■ Text block
★ ★ ★ ★ ★ ★ ★

Today I went in for another ultrasound after doing 3 days with 225iu Bravelle and I only have 1 follicle measuring about 10mm... still not good news. I have a ton of follies total, just small ones they dont even measure. So they never told me what my estrogen was but they did say I would need 9 more vials of meds to finish out this cycle with any hope.... so Im at a crossroads... do I pay another 500 bucks for something I might not responding to at all? What happens if this does work but I dont end up pregnant, then ill have wasted 1000 dollars on meds in one month and 400 on the iui itself. So After some talks with the family, I decided I needed to do this one last time for now and risk it all at a chance. If this doesnt work Ben and I have agreed we need to focus on other stuff and once he comes home we can try and squeeze a cycle in while hes still on insurance, which will be about 3 months.

This is becoming a heartbreaking journey and Im not sure anymore if its worth it.

Monday, June 6, 2011

My heart hurts today....

So the doctors assume you want to keep going after a failed IUI or IVF, which is their job because I was so unsure.... so they throw you a new treatment plan and fill a new prescription and then you hit a huge bump in the road. I went to the dr on Sunday to get my 1st cycle ultrasound to see where we are at. I had an ovary full of cysts on the right... but small ones (pcos) and a collapsing cyst on the left, which has caused some discomfort. The ultrasound was pretty uncomfortable and they said usually when your on your period it hurts a bit to poke around down there... I never knew that? The lining looked good, she did not mention a fibroid this time around, she did measure around on the lining but she didnt seemed to concerned that it would cause problems. They did not take blood this time and im also not sure why...I dont think I have actually had an appointment without having my blood taken. Which is a reason the people at work started talking... they would see bruises on my arms and over heard I was in "treatment" and overheard me talking to walgreens about needles for my injections...lol even adults (GROWN ADULTS) make shit up to gossip. SO I met with my boss (linda) who I discussed my situation with, not to its full extent but enough to where she understood what and why I am doing what I am doing as far as treating my health issues and ultimately trying to conceive before needing surgery for whatever reason. She made me feel ok about if I needed to have a day that I could call in as long as I had those dr notes. So the people at work are a little more like "ohhhh I feel like an idiot for fabricating a story to make it sound good". People at work arent the only ones who do that, and its retarded. But anyways... so far my stats to continue this cycle are: 75mg of letrozole, 150 gonal f, novarel, estrogen and progesterone. But today there is a catch... I cant afford it.

★ ★ ★ ★ ★ ★ ★

■ Entries supplied
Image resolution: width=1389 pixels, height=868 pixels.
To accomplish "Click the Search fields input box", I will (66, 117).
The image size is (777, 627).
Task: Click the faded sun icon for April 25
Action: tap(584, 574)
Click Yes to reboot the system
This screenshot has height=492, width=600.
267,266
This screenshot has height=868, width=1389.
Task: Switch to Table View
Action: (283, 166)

★ ★ ★ ★ ★ ★ ★

Resume the fertility treatment blog after its last sentence. The data has no connection to the fertility treatment blog.

■ Answer space
One of the BIGGEST reasons I choose to try last month was because I was given a donated medicine that would normally cost me $1700.... and it hurts my heart that it didnt work. Walgreens called me today and said Tricare does NOT cover fertility drugs. They gave me Gonal F this time thinking it was going to be covered by tricare or at least cheaper. They called today and told me my prescription would cost $700.09 for JUST the gonal. I am now beyond discouraged. I dont have that much money to spend on something that obviously only MIGHT happen... not guaranteed...so another $400 for the IUI plus $800+ for the meds. I think I have looked into just about all my options and its just not looking good right now. Im frustrated... im hurt... and the failed IUI hurts even more today when it looks like that could have been my only chance at IUI. Part of me still has hope that SOMETHING will happen... someone will donate again, right? Maybe ill find a thousand dollars on my front porch. I wish the doctor's office could just lie to tricare or something... bend the truth... just simply say im doing HRT. I wish there was SOMETHING I could do.... but today as it stands its not going to happen. Maybe its time to put it out of sight out of mind....


Friday, June 3, 2011

Today marks the worst period ever!

I had a feeling today, after the mess when I got out of bed this morning, that this period was going to be bad. I put on basically 3 layers of underwear to only bleed thru them so badly at work I had to sneak away to clock out... im sure walking sideways looked funny to people but its better they ask why are you walking like that instead of OMG ewwww!! This will be a short post because nobody really wants to hear about my period looking like a murder scene... but today marks the worst period ever. I am almost convinced that this is a miscarriage because this is like no other period, its not even quiet like a previous miscarriage I had, I had alot of cramps with that one, this one hurts in my back and is messy as f**k! Its black, abundent, and clotty. Hopefully it will go away faster because its so heavy. Well update: The dr called me back this morning, after I called in my period, and I have an appt at 645am so I can make it to work on time...Its amazing these nurses wake up that early to make sure I can continue my cycle. So they will be able to give me an ultrasound in the morning to see where im sitting as far as my overys go. Then ill have a better idea where we go from here. Hurry up and wait....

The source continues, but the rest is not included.